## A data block
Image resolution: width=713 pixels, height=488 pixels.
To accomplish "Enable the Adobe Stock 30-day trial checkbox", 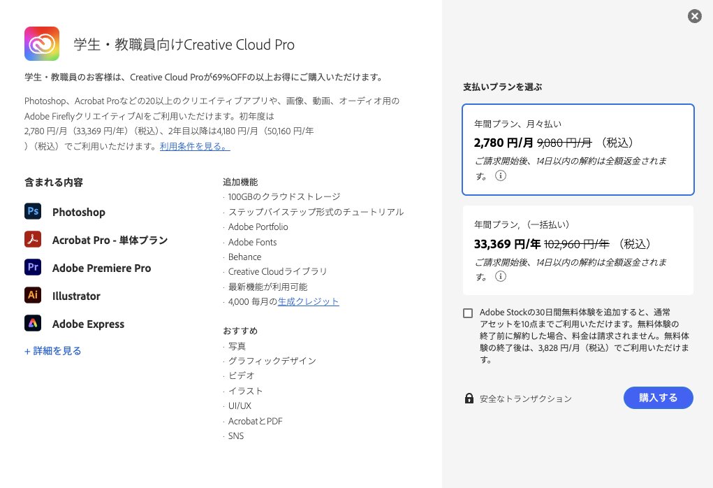I will (468, 313).
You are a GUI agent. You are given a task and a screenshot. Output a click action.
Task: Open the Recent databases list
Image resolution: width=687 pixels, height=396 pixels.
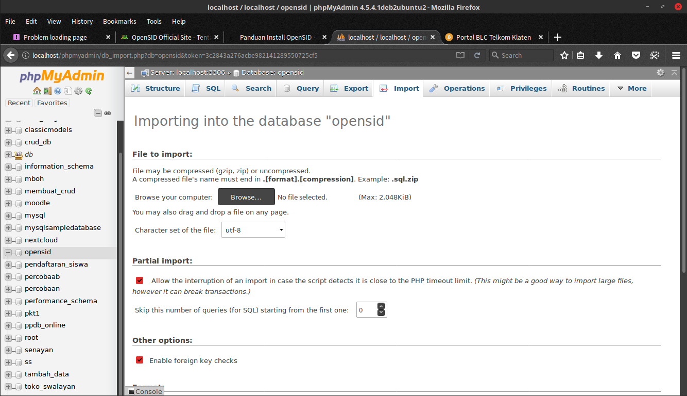click(x=19, y=103)
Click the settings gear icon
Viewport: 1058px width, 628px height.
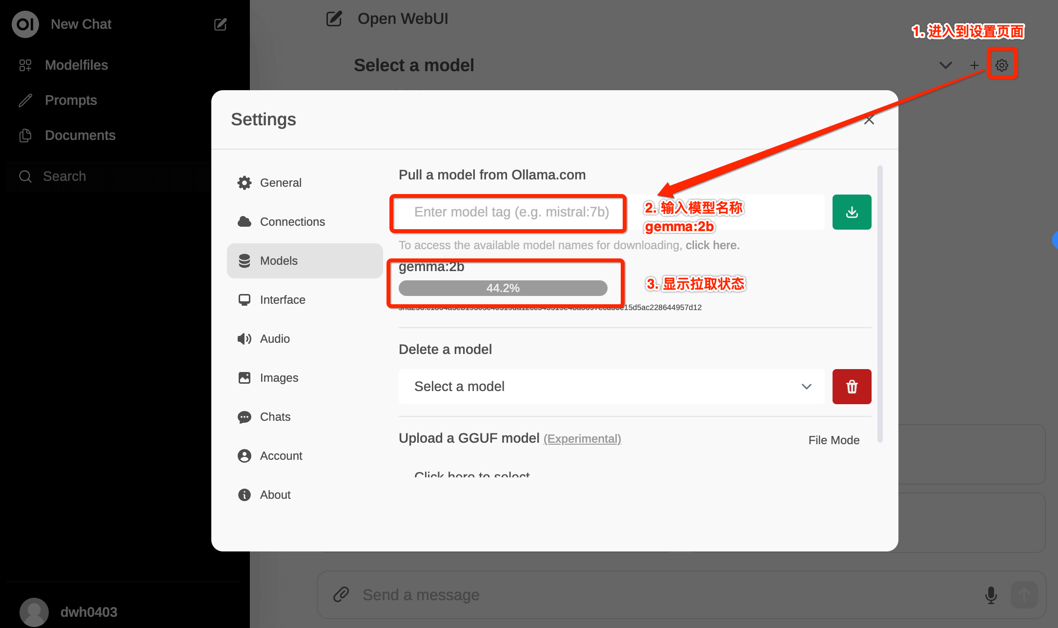tap(1002, 65)
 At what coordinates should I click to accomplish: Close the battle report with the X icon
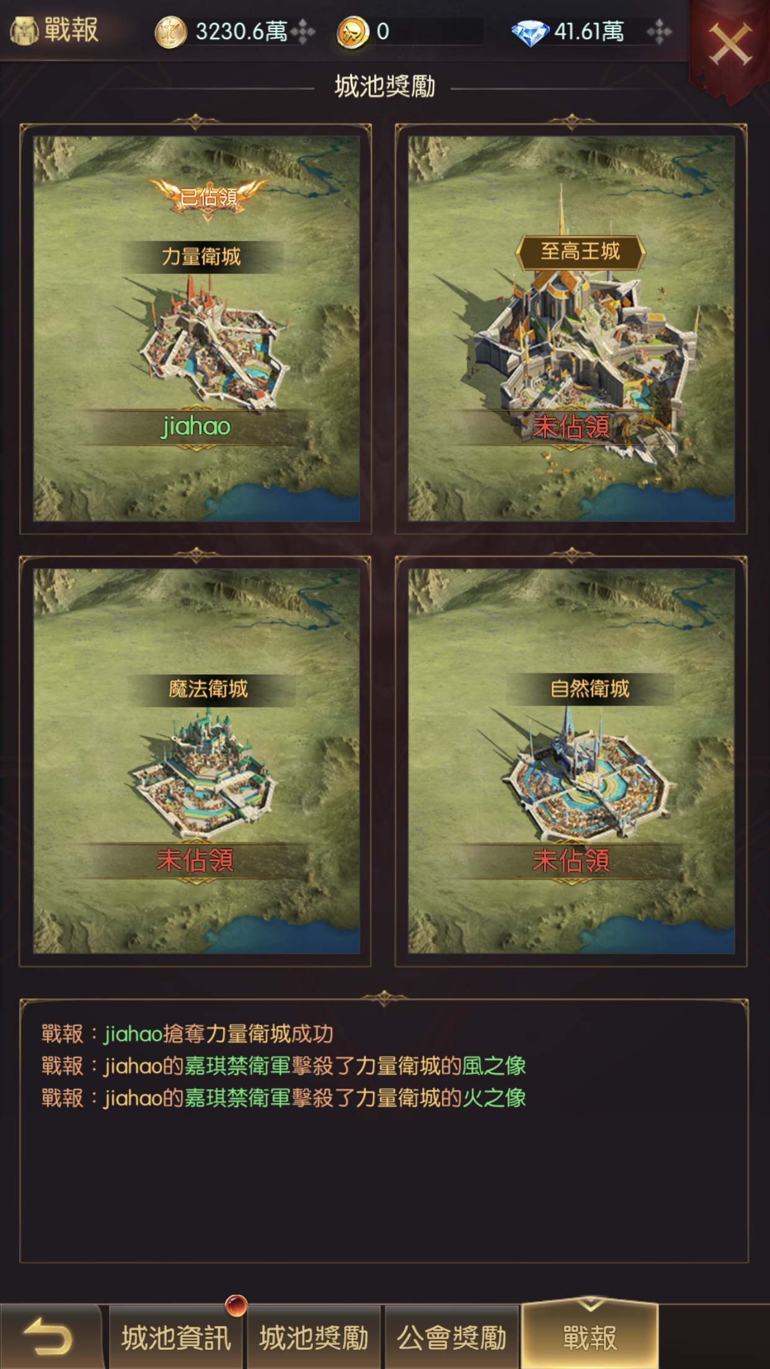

## Written task
Print the lines from the one containing "Click the settings gear icon" through the end of the block exactly as they appear, leaving out the pictures.

## Answer to the problem
Click the settings gear icon
Viewport: 1058px width, 628px height.
tap(1002, 65)
 At what coordinates should I click to accomplish: Close the battle report with the X icon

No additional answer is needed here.